Why is deBroglie λ for electrons the same as λ for photons?

[Tommy R]

Hi, I got the following question in my textbook: [translated]"Compare the wavelength of a photon and an electron where the photon and the electron have the same momentum".
My thinking is the following:
Firstly, p_p (photon) = p_e (electron).
My textbook briefly mentions the extention of the mass-energy equivalence E² = p² c² + m² c⁴, so I go by this since the particles have different speeds. The de Broglie wavelength of the electron is given by f_e = E/h = √(p² c² + m² c⁴) / h. The wavelength of the photon is the same except that the mass is 0, so it reduces to f_p = √(p² c²) / h. Since m² c⁴ ≥ 0 it follows that f_e ≥ f_p.
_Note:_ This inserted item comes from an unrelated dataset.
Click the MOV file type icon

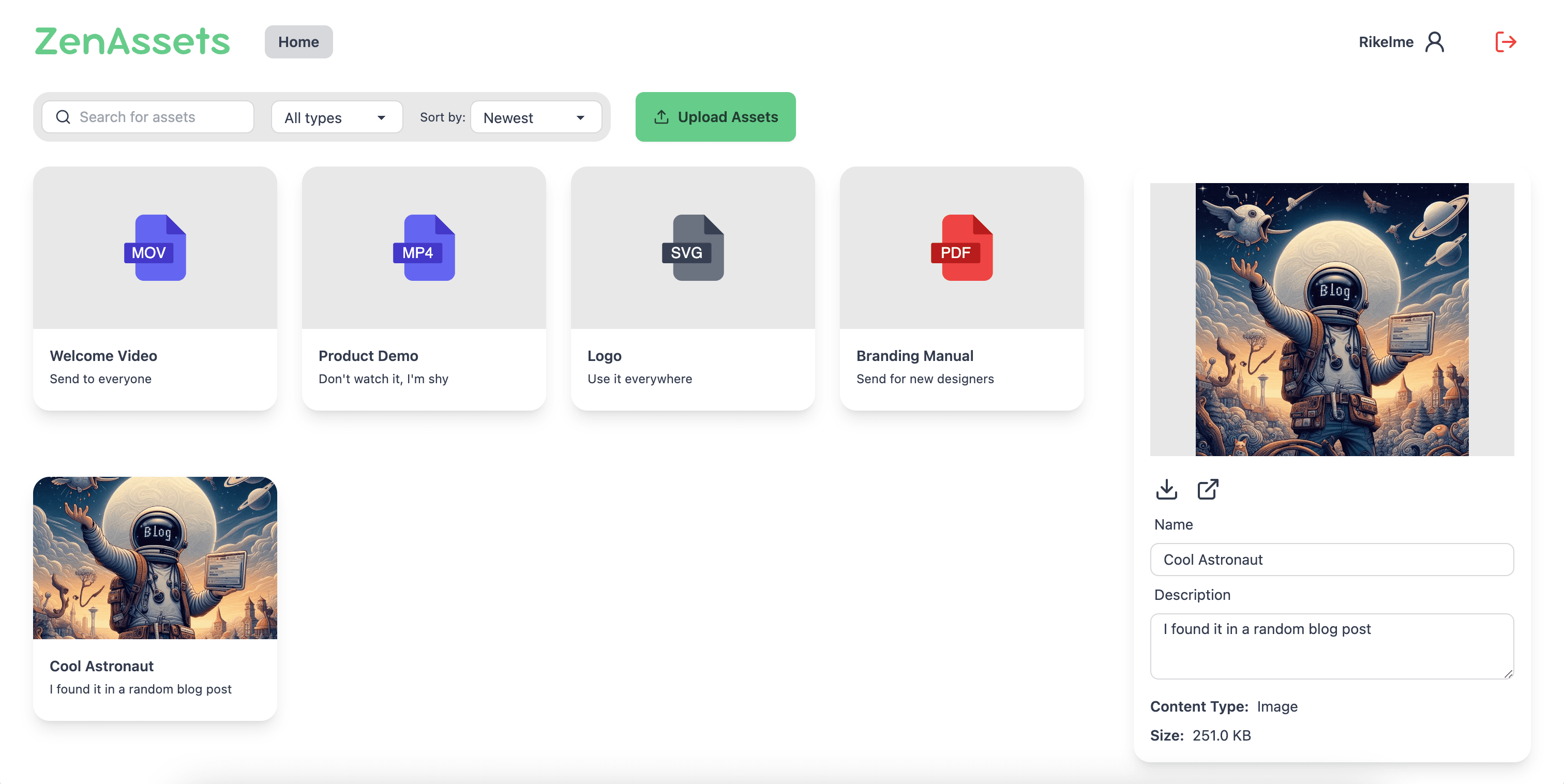click(155, 248)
My textbook says that the answer is that f_e = f_p tho. Their argument is that p = h/λ holds for both the electron and the photon. But they previously state that it only applies for massless particles. They derive it from E² = p² c² + m² c⁴ by setting m to 0. [translated]"[...]E = pc which holds for massless particles.[...] we find that p=h/λ".
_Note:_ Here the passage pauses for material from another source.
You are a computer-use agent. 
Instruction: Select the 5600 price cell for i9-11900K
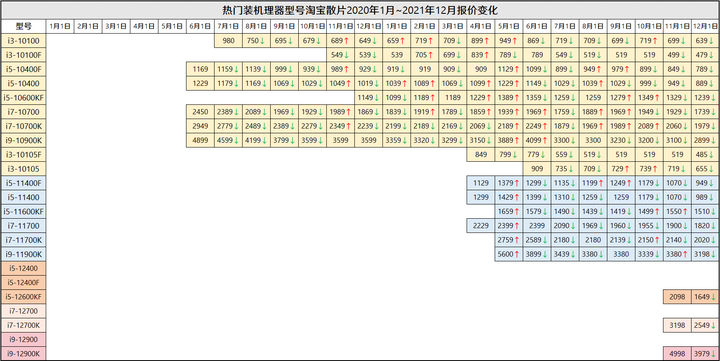(x=509, y=254)

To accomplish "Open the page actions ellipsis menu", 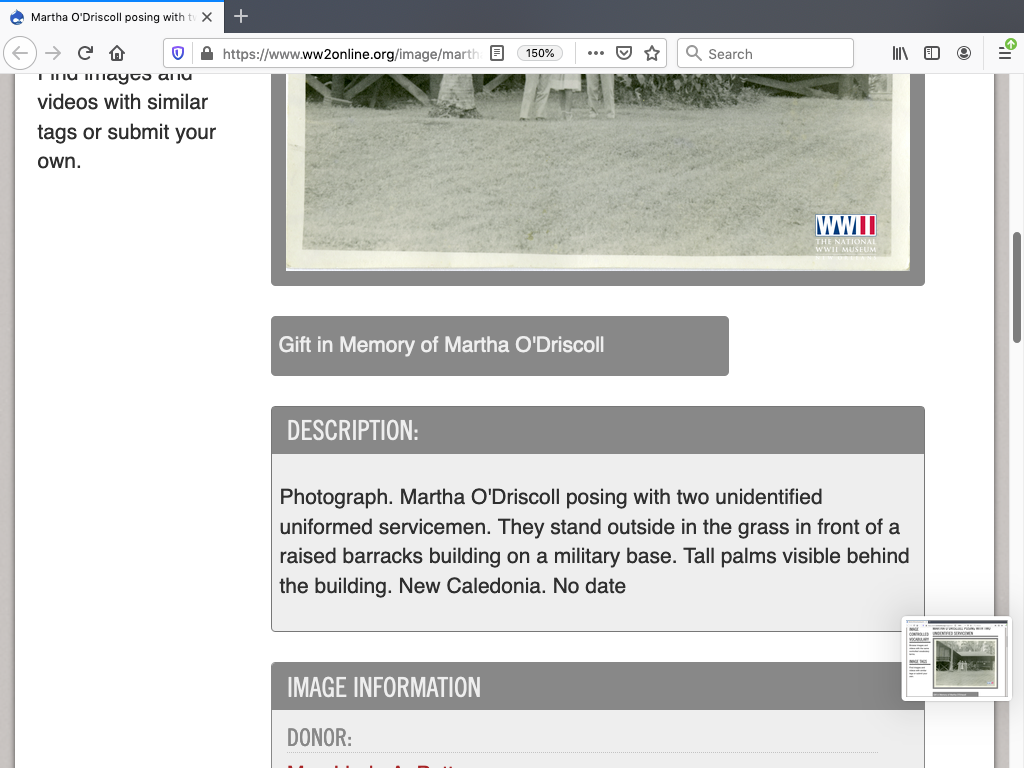I will [595, 54].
Why is my argument invalid and why does λ=h/p hold for the electron? Thanks!

 

[PeterDonis]

The de Broglie wavelength of the electron is given by f_e = E/h

No, it isn't. $E/h$ is a frequency, not a wavelength.

My textbook says that the answer is that f_e = f_p tho.
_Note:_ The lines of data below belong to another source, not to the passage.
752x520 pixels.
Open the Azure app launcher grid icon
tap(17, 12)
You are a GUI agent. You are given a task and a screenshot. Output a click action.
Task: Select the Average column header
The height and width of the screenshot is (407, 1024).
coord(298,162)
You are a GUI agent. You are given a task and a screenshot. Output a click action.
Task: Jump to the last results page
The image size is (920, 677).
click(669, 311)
Does it? With $f_e$ defined as $E / h$? Or does it have a different formula for the de Broglie wavelength?

Their argument is that p = h/λ holds for both the electron and the photon.

And that is correct. Or, rearranging the formula, $\lambda = p / h$. Not $E / h$.

 

[Tommy R]

No, it isn't. $E/h$ is a frequency, not a wavelength.
Does it? With $f_e$ defined as $E / h$? Or does it have a different formula for the de Broglie wavelength?
And that is correct. Or, rearranging the formula, $\lambda = p / h$. Not $E / h$.

The deBroglie wavelength as f_e was a typo, I meant frequency. I now notice that I without really thinking about it assumed E=hf applied for the electron. I cannot this? (The book's definition of deBroglie wavelength is h/p, yes)

 

[PeterDonis]

I now notice that I without really thinking about it assumed E=hf applied for the electron.

It does. What changes between the electron and the photon is the relationship between E and p; that should be obvious from the equations you wrote down in the OP. That in turn implies a change in the relationship between $f$ and $\lambda$. (This relationship is often called a "dispersion relation" in the literature, and the difference I've just described is called a difference in the dispersion relation between massive and massless particles.)